Use the Greenplum utility gpstate –e from the command line to monitor if segments are in changetracking or if they are re-synchronizing from fault.

Run

select * from gp_segment_configuration where status=’d’

from the psql prompt to check for failed segments.

If you find even one failed segment in the output of the above two commands, immediately run gprecoverseg. (Reference: Greenplum Database Administration Guide, Appendix B: Management Utility Reference, available on Powerlink.)

Monitor: You can monitor for failed segments in the following ways:

Greenplum Database Performance Monitor (gpperfmon): Install and configure the Greenplum Performance Monitor console package to use the UI Dashboard. The dashboard clearly indicates segment failures in the Database Health section. (Reference: Greenplum Performance Monitor Administration Guide, available on Powerlink.)

Enabling System Alerts and Notifications: You can configure the Greenplum Database to trigger SNMP (Simple Network Management Protocol) alerts using Greenplum?s daemon gpsnmpd.
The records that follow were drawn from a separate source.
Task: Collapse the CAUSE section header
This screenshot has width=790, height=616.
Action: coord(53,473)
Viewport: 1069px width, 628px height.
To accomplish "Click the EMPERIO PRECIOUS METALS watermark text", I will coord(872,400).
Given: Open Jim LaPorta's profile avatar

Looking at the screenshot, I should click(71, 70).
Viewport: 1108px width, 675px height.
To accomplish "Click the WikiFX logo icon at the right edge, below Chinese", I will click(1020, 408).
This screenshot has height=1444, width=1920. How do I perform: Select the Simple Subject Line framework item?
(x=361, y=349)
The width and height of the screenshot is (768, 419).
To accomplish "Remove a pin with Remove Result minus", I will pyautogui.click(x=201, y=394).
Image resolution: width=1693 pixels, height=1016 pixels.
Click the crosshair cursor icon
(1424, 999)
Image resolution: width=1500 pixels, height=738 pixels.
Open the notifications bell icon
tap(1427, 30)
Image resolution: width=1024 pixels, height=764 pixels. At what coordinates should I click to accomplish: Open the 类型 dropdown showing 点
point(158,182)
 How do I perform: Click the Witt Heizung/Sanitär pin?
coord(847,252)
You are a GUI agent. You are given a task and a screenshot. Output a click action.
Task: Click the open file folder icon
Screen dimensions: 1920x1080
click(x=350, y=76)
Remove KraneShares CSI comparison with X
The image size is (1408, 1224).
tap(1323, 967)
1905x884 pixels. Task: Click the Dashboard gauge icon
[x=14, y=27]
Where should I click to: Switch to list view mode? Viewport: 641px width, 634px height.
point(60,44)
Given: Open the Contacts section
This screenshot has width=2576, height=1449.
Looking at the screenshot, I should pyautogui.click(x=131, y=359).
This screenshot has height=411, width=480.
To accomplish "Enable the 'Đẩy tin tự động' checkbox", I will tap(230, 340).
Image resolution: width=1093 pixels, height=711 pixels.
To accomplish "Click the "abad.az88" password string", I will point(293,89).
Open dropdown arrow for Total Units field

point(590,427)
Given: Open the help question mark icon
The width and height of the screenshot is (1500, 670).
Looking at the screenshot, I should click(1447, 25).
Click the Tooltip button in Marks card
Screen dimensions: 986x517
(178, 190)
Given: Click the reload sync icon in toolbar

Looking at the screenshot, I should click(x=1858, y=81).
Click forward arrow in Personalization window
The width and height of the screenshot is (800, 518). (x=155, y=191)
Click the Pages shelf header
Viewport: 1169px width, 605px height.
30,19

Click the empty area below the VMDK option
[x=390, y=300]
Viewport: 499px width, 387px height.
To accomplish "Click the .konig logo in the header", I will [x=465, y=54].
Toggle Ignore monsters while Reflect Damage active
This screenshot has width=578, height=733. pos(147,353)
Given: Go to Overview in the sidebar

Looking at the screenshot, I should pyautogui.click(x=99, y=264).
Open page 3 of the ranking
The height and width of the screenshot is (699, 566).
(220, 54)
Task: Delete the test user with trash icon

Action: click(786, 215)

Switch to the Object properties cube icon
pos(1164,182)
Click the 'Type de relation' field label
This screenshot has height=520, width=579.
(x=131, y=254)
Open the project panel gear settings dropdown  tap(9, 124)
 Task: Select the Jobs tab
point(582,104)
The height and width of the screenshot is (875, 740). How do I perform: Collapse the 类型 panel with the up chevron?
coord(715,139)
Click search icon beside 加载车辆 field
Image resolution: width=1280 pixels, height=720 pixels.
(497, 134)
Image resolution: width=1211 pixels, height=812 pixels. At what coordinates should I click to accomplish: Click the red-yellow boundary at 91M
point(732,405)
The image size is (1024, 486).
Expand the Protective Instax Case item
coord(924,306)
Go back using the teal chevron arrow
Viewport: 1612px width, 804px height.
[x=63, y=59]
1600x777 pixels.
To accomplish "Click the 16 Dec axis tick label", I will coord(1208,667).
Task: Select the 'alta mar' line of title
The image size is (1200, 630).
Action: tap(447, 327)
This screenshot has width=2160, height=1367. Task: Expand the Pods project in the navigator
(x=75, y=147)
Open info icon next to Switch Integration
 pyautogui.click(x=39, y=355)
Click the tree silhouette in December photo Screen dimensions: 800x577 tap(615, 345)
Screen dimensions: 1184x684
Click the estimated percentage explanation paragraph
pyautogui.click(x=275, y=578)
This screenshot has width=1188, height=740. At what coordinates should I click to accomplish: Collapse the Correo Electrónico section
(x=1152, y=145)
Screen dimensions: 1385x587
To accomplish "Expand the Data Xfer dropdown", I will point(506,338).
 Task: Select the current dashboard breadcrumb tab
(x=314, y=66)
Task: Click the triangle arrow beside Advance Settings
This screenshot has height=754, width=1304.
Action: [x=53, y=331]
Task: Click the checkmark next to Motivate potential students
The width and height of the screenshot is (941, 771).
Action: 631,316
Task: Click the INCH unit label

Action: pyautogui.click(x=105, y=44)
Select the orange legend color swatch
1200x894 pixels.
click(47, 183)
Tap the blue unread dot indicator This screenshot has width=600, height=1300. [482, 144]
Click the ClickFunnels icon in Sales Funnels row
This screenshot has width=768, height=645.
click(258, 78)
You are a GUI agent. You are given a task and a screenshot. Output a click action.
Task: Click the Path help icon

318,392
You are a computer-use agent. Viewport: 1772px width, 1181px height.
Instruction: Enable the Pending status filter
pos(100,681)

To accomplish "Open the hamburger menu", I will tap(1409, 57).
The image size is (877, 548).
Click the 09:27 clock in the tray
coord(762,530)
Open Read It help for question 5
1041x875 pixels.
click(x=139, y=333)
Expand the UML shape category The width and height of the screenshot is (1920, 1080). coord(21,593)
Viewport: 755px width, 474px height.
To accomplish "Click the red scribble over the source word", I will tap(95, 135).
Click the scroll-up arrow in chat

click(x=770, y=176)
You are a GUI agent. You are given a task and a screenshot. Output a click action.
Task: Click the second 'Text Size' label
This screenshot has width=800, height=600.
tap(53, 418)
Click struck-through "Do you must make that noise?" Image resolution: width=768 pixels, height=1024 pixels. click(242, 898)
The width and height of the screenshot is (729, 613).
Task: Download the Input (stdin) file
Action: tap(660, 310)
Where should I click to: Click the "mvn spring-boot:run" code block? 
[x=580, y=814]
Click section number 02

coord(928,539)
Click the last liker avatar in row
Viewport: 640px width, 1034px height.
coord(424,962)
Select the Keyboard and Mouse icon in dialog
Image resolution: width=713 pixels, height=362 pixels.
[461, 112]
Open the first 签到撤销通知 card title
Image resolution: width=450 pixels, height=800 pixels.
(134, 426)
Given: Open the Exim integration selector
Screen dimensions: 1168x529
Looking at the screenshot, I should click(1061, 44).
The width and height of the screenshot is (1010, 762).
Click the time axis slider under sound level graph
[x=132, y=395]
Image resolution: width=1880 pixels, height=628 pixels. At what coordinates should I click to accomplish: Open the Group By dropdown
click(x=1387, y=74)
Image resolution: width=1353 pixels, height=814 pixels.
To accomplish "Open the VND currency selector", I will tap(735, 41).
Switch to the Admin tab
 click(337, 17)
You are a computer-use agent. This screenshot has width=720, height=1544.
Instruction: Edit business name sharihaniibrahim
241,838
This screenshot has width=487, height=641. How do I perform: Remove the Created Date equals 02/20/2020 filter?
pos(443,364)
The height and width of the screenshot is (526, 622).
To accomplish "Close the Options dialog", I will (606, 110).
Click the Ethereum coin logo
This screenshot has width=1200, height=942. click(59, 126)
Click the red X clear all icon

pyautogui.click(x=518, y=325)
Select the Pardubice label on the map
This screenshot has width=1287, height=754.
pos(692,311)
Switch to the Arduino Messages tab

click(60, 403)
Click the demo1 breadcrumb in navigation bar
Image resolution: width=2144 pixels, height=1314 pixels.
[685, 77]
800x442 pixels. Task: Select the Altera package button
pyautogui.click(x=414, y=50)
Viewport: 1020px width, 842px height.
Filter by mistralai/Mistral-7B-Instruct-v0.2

You can configure alerts for segment failures and messages such as FATAL, PANIC, etc. (Reference:Greenplum Database Administration Guide, Chapter 18: Monitoring a Greenplum System, available on Powerlink.)

Greenplum Utility gpstate: gpstate has various options that can help monitor segments at fault.

For example, run gpstate with the following parameters to learn more about your system?s health:

–e shows segments with mirror state issues.

–f shows standby master details. If the master standby is out of sync, then run gpinitstandby.

–s shows the detailed status of gpstate.

Recovery from Double Faults: In case of a double fault, restart the Greenplum Database and then run gprecoverseg. To confirm that segments have recovered, run gpstate with appropriate options (-m for mirrors, –s for detailed status) or select * from gp_segment_configuration. (Reference: Greenplum Database Administration Guide, Chapter 15: Enabling High Availability Features, available on Powerlink.)